## Provided records
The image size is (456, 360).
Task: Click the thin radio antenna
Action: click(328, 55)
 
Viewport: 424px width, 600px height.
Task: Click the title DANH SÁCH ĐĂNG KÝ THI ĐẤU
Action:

## Task objective
Copy the data above word for word, including every line.

## Output of the exercise
The image size is (456, 360).
Task: Click the thin radio antenna
Action: click(328, 55)
 
Viewport: 424px width, 600px height.
Task: Click the title DANH SÁCH ĐĂNG KÝ THI ĐẤU
Action:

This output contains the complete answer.